I have some fonts that contain characters in the range 127 - 135
By default, I gather that 127 onwards are treated as control characters of some kind.
When I try to draw them in Xojo, I just get blanks.
Yet symbols are defined.
How can I get these symbols to display on screen / in a listbox / in a PDF file when I embed the font?
Use DefineEncoding to set the string to the encoding that you want it to have, otherwise it will be UTF-8 by default. UTF-8 uses some of the values greater than 127 to indicate continuation bytes. You should look up UTF-8 in Wikipedia, the artcle there is quite helpful.
Defining or converting the encoding to UTF-8 is probably the best avenue, as indicated by @TimStreater .
For such cases where I am unsure of the existing encoding, and as a way to define encoding to UTF8 quickly, I added this method in a module. I did not note the original author, but if I recall correctly, the credit goes to @Greg_O . It is in a post somewhere on the Forum.
Public Function UTF8(extends s as String) As String
Select Case s.Encoding
Case Encodings.UTF8
// Don't modify if it's already UTF8
Return s
Case Nil
// Just set if it's not set
Return DefineEncoding(s, Encodings.UTF8)
Case Else
// otherwise, convert
Return ConvertEncoding(s, Encodings.UTF8)
End Select
the usage is most easy: mystring.UTF8
does the job.
Can you SHOW what are you talking about? There are many possibilities of interpretation going on here, like you reading some old content using DOS Code Pages, reading some unknown encodings, missing bits encoding as ASCII (7 bits) in intermediary steps, any other improper transformations during intermediary steps, etc.

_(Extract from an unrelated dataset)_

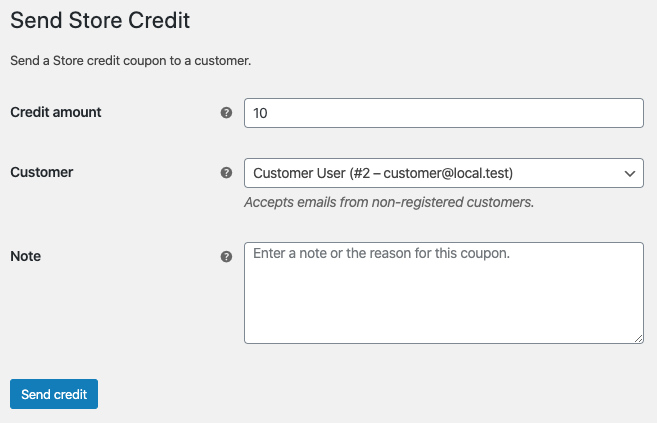Click the Credit amount field label
Image resolution: width=657 pixels, height=423 pixels.
pos(56,112)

In case UTF8 cannot be used and a single-byte encoding is required, I believe that ISOLatin1 (ISO 8859-1) is a single-byte encoding that would support characters above 126.
oups… I was really answering to @Jeff_Tullin
ASCII is a 7-bit code so anything beyond 127 isn’t ASCII but probably some 8-bit extension of the ASCII standard such as ISO Latin1. However there are dozens of 8-bit ASCII extensions so one has to find out which one it is. Once you’ve defined the encoding of your string with DefineEncoding all characters should be rendered correctly.

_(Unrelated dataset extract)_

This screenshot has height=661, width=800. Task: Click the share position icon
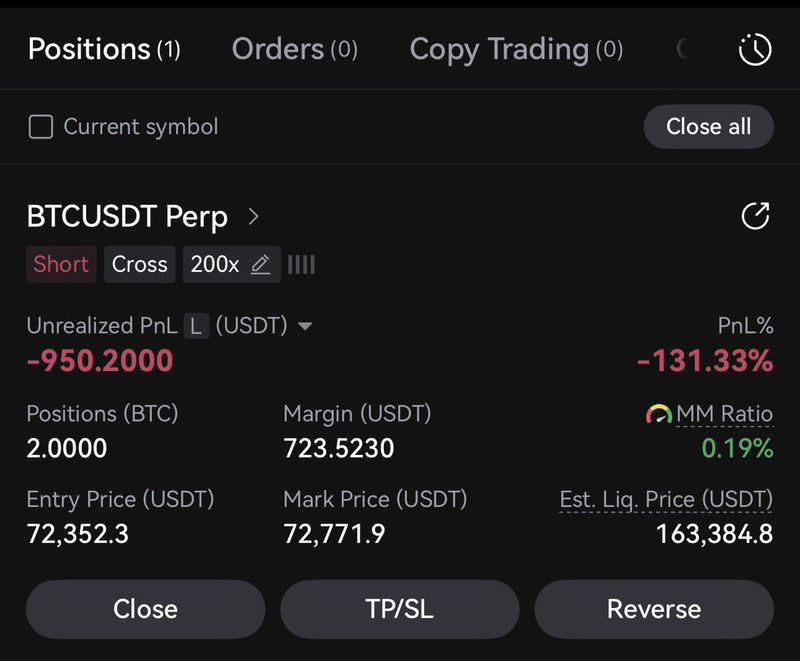pyautogui.click(x=755, y=216)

Not if preprocessed as ASCII in some way the bit 7 (8bit, 7 down to 0) was truncated.
Simple test:
In Paint Event of a Canvas:
g.DrawingColor = RGB(255,0,0)
'g.FontName = "My special Font Name"
g.FontSize = 24
g.DrawText Encodings.UTF8.Chr(128),20, 30
g.DrawText Encodings.UTF8.Chr(129),40, 30
g.DrawText Encodings.UTF8.Chr(130),60, 30
g.DrawText Encodings.UTF8.Chr(131),80, 30
g.DrawText Encodings.UTF8.Chr(132),100, 30
g.DrawText Encodings.UTF8.Chr(140),20, 60
g.DrawText Encodings.UTF8.Chr(141),40, 60
g.DrawText Encodings.UTF8.Chr(142),60, 60
g.DrawText Encodings.UTF8.Chr(143),80, 60
Paint nothing, but probably because there is othing to paint. But If I use 220 and following I get characters.
Xojo 2024r4.2
Sequoia 15.3.2
MacBook Pro m1
I do see characters above about 140 in the file.
DOSLatin1/2/3, IBMLatin1/2/3, UTF8, UTF16 , WindowsLatin1 don’t do it.
In this image, the symbols after 127 which I cannot get to appear, are shown with a red line through them.
While I appreciate that these characters ‘are supposed to not show up’, I know other apps can display them. I’m out of ideas.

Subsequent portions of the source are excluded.